The trigger of a light curve often corresponds to the first observation detected as part of the transient phase of the light curve, and very few common classes can be effectively classified before trigger. Effective pre-trigger classification is likely due to host galaxy information (host redshift and Milky Way extinction) or the periodic nature of certain transient events (e.g. AGNs) which means they are midway through their evolution at trigger. Fig. C2 shows that classes with a high pre-trigger classification accuracy (e.g. SLSN-I) have consistently declining anomaly scores before trigger. In contrast, classes with poor pre-trigger classification (e.g. SNIIn and SNIa) exhibit a slight increase in anomaly scores before trigger, followed by a sudden dip. This sudden dip resembles the behaviour of KN and coincides perfectly with the sudden jump in classification performance. This suggests that our pipeline struggles to detect KN as anomalous before trigger for the same reasons it is unable to classify SNIIn before trigger. Despite KN exhibiting a slight upward trend before trigger, it seems that the new observation near trigger means much more (likely due to the high S/N of that observation).

For observations after trigger, we found that the anomaly score ‘resets’ to mark the true beginning of the transient phase. For example, in the case of KN, the high S/N trigger observation signals the actual start of the transient and resets the anomaly score. Subsequent observations, characterized by a sudden decline back to the background level, quickly push KN into the anomalous category (as short-time-scale events are rare). However, in the case of poorly classified common classes, this reset is followed by a further decline in anomaly score as classification accuracy increases, making the dip appear normal. A similar effect can be seen in other anomalous classes, most notably in uLens-BSR transients.
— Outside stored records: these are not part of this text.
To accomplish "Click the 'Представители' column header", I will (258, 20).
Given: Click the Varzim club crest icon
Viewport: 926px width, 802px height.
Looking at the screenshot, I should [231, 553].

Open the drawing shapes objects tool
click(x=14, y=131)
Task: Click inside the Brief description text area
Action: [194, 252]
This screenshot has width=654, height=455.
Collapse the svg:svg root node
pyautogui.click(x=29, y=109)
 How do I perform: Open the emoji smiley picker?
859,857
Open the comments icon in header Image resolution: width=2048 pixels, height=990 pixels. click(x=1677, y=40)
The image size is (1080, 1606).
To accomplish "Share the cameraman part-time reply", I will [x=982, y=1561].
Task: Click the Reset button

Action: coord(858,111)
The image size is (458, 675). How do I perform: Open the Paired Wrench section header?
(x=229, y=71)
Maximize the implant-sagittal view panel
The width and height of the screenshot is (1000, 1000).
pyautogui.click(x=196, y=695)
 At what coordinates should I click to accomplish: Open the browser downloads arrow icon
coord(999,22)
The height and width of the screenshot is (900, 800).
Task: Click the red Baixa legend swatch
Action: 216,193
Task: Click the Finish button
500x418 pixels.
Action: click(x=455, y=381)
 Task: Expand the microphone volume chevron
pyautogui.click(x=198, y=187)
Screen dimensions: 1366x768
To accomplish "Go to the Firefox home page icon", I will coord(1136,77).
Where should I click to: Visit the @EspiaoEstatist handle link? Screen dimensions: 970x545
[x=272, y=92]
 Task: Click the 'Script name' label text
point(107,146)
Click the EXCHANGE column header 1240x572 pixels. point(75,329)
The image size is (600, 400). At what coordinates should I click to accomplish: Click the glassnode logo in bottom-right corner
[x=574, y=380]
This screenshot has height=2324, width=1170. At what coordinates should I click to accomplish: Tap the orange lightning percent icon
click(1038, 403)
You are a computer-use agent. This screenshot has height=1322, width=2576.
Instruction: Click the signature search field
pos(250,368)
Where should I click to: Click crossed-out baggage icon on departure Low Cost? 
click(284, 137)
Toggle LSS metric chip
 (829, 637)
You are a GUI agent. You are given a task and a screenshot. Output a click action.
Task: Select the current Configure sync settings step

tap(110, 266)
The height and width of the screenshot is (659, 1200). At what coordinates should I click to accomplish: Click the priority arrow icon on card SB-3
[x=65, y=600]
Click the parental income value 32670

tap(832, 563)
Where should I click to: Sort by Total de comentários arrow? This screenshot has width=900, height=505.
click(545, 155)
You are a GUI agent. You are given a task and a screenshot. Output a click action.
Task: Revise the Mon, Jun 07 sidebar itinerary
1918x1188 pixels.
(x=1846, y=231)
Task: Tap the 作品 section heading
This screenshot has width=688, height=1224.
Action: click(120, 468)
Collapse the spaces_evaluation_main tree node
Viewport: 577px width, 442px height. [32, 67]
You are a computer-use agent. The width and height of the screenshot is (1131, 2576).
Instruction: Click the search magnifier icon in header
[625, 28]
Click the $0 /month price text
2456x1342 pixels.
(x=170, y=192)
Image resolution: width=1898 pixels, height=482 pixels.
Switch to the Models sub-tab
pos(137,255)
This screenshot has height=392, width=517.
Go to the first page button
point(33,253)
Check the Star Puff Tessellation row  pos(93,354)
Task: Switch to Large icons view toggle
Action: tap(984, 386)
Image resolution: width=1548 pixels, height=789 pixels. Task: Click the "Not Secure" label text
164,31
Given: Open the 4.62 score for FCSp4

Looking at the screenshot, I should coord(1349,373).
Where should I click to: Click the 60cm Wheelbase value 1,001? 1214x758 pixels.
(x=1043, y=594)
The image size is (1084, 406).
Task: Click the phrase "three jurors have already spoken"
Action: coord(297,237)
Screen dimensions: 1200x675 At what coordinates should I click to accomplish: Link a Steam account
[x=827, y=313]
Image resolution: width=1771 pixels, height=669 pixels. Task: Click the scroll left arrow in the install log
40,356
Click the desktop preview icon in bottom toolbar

The result is less pronounced as the first rise of uLens-BSR transients does not always coincide with trigger, leading to a distributed dip around trigger for uLens-BSR in Fig. 9 and a dip offset from trigger in Fig. C1.

Figure C1.

Real-time anomaly scores for a sample KN, uLens-BSR, and SNIa. They all exhibit a significant dip near trigger, but the dip for the SNIa is followed by a further decline, whereas KN and uLens-BSR show a sharp increase after the dip. In light curves in the top panels, the blue markers represent the g-band and the orange markers represent the r-band fluxes.

Figure C2.

Real-time AUROC values for selected classes [left] and real-time anomaly scores for a different subset of classes than Fig. 9 [right]. Classes that are poorly classified pre-trigger (e.g. SNIIn and SNIa) exhibit a dip in anomaly score similar to KN, which coincides precisely with the sudden increase in classification accuracy.

APPENDIX D: EXAMPLE LIGHT CURVES

A sample light curve from each class is illustrated in Fig. D1.

$Sample light curves from each transient class used in this work. We only plot transients with low signal-to-noise and low host redshift ($z \lt 0.5$) to help visually compare shapes. The dark circular markers represent the r band while the light triangular markers represent the g band. Flux errors are not plotted.$

Figure D1.

Sample light curves from each transient class used in this work. We only plot transients with low signal-to-noise and low host redshift (⁠|$z \lt 0.5$|⁠) to help visually compare shapes. The dark circular markers represent the r band while the light triangular markers represent the g band. Flux errors are not plotted.